When creating a module from a URL, the module content is downloaded
and cached in the local system temporary directory. The location where
modules are cached can be overridden using TFHUB_CACHE_DIR
environment
variable.
For example, setting TFHUB_CACHE_DIR
to /my_module_cache
:
$ export TFHUB_CACHE_DIR=/my_module_cache
and then creating a module from a URL:
m = hub.Module("https://storage.googleapis.com/tfhub-test-modules/google/half-plus-two/1.tar.gz")
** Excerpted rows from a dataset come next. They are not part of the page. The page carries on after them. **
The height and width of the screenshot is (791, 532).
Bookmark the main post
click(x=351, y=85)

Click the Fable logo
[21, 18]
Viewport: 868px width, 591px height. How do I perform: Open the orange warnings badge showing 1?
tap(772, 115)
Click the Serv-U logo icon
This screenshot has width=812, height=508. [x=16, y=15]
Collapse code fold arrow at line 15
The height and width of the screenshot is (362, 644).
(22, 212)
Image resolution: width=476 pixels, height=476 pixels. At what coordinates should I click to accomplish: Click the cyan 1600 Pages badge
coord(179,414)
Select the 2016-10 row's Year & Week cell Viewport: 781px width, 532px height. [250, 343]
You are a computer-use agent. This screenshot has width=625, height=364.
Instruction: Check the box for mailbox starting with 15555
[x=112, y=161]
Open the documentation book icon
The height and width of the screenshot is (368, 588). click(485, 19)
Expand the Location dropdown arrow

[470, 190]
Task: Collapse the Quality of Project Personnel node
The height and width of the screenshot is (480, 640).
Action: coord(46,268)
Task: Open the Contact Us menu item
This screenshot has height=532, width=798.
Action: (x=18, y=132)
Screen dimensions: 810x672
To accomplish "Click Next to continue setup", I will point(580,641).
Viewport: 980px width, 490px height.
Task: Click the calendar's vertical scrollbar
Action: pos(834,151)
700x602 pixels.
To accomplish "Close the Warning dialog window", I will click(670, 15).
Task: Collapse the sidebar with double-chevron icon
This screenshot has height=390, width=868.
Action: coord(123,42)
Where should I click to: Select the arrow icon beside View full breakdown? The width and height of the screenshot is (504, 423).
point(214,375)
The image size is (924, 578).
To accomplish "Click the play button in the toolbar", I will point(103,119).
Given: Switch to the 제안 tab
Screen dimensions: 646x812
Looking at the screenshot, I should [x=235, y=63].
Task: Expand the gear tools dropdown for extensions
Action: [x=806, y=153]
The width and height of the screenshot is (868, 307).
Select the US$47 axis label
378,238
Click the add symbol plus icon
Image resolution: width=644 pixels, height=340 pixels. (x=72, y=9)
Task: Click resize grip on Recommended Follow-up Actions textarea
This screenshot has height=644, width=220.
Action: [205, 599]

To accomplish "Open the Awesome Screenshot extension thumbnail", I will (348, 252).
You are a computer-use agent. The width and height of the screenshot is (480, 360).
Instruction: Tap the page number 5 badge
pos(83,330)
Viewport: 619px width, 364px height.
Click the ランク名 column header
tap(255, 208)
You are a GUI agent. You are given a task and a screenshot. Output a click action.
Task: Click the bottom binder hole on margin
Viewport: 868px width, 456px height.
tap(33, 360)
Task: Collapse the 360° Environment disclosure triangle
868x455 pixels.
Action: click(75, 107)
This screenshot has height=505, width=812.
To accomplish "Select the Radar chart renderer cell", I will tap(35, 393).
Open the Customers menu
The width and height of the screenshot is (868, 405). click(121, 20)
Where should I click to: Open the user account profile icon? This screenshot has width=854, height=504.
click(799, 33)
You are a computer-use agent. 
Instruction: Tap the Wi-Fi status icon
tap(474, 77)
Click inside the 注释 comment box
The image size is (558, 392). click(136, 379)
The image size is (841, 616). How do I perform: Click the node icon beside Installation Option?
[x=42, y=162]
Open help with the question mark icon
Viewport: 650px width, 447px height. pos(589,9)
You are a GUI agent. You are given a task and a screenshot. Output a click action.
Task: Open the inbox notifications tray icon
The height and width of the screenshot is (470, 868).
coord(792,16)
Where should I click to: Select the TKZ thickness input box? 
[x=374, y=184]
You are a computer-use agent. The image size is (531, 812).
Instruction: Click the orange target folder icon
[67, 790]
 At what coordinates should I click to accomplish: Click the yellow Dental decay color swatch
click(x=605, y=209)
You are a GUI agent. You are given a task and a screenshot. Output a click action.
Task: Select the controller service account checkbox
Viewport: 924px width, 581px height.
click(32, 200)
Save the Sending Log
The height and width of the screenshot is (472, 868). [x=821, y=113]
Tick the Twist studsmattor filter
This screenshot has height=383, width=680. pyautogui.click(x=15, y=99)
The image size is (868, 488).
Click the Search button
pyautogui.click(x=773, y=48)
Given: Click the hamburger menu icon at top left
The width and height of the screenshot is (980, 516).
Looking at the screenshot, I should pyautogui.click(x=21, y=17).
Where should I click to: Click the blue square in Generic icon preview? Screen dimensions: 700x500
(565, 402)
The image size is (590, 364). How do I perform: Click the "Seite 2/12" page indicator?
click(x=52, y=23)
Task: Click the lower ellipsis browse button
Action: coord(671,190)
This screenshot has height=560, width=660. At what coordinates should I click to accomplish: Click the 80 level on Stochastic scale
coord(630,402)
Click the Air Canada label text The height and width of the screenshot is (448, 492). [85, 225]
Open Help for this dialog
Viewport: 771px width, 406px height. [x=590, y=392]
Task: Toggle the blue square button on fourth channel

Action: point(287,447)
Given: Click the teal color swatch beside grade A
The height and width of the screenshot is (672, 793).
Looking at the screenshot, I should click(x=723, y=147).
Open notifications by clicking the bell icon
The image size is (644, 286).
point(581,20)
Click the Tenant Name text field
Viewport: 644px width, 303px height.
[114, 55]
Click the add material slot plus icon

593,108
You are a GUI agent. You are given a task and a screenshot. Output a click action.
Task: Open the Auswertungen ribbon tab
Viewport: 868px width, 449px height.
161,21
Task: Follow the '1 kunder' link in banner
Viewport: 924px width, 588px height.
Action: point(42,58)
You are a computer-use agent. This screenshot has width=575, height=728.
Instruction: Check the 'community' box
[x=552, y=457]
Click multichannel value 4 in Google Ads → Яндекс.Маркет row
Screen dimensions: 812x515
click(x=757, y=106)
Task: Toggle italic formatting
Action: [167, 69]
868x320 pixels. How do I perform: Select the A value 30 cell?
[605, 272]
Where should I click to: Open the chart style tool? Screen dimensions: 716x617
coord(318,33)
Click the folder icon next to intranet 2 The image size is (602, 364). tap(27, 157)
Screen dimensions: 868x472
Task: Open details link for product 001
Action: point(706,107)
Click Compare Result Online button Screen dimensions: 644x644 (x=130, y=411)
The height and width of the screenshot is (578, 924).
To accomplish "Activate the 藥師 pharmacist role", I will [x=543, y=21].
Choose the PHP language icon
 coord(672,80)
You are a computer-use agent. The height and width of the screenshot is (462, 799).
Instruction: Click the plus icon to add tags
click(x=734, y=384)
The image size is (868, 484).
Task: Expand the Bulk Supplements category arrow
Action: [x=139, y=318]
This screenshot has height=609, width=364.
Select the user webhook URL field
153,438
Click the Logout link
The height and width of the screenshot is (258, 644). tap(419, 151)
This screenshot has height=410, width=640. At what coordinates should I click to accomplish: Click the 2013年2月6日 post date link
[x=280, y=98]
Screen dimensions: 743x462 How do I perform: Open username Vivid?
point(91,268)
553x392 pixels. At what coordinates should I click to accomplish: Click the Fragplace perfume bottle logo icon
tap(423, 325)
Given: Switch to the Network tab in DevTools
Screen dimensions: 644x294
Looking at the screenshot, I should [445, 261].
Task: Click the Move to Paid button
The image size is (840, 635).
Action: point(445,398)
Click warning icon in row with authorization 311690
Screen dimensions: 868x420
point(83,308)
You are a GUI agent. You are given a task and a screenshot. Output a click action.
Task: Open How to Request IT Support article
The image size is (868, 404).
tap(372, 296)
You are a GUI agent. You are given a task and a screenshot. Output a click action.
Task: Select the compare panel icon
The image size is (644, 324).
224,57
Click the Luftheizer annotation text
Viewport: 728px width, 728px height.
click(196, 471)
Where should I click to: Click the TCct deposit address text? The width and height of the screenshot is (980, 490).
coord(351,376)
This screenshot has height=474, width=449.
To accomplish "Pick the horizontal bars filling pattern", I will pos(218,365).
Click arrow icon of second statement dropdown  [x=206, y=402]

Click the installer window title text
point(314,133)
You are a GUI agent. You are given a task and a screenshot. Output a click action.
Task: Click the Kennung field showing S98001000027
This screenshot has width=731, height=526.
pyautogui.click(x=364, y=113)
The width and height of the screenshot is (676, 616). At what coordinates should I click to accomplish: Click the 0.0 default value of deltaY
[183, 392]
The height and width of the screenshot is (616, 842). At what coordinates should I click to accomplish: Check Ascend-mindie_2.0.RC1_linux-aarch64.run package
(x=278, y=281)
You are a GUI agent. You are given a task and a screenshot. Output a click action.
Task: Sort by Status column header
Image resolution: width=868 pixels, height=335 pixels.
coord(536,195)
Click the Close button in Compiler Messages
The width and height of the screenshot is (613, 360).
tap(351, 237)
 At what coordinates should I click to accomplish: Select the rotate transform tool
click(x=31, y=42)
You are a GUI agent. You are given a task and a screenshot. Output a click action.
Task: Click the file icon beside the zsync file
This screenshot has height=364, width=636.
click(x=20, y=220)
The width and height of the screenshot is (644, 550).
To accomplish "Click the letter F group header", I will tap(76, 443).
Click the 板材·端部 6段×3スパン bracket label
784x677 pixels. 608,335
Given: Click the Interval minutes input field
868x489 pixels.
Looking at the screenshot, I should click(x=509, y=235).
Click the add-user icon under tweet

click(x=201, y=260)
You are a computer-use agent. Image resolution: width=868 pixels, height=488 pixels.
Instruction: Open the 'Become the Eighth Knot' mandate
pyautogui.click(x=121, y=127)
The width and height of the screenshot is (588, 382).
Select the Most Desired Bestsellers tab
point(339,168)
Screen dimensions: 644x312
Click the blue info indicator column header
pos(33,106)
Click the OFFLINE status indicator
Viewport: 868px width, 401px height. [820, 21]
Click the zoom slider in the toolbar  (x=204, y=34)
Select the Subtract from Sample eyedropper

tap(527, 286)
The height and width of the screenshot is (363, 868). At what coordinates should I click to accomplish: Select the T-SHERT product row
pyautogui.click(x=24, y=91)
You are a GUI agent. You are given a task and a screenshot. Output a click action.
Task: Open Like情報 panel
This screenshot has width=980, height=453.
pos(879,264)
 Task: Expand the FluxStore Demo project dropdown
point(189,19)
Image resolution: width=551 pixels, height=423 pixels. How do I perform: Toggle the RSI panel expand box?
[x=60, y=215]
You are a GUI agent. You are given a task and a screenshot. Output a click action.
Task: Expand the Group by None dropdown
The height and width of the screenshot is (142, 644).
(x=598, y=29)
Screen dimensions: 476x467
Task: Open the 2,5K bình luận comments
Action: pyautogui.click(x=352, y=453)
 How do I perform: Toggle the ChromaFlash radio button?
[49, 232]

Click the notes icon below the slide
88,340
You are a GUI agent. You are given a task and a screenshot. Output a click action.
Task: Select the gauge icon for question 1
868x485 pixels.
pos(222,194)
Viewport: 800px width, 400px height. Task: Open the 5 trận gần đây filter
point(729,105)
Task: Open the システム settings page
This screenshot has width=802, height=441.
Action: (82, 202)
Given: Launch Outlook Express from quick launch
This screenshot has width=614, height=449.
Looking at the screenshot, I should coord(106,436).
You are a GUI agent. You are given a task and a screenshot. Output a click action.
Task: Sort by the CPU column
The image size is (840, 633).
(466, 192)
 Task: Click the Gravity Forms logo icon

results in downloading the unpacked version of the module in
/my_module_cache
.
Once instantiated, a module m
can be called zero or more times like a Python
function from tensor inputs to tensor outputs:
y = m(x)
Each such call adds operations to the current TensorFlow graph to compute
y
from x
. If this involves variables with trained weights, these are
shared between all applications.
Modules can define multiple named signatures in order to allow being applied
in more than one way. A module's documentation should describe the available
signatures. The call above applies the signature named "default"
. Other
signature names can be specified with the optional signature=
argument.
If a signature has multiple inputs, they must be passed as a dict,
with the keys defined by the signature. Likewise, if a signature has
multiple outputs, these can be retrieved as a dict by passing as_dict=True
,
under the keys defined by the signature. (The key "default"
is for the
single output returned if as_dict=False
.)
So the most general form of applying a Module looks like:
outputs = m(dict(apples=x1, oranges=x2), signature="my_method", as_dict=True)
y1 = outputs["cats"]
y2 = outputs["dogs"]
A caller must supply all inputs defined by a signature, but there is no
requirement to use all of a module's outputs.
TensorFlow will run only those parts of the module that end up
as dependencies of a target in tf.Session.run()
. Indeed, module publishers may
choose to provide various outputs for advanced uses (like activations of
intermediate layers) along with the main outputs. Module consumers should
handle additional outputs gracefully.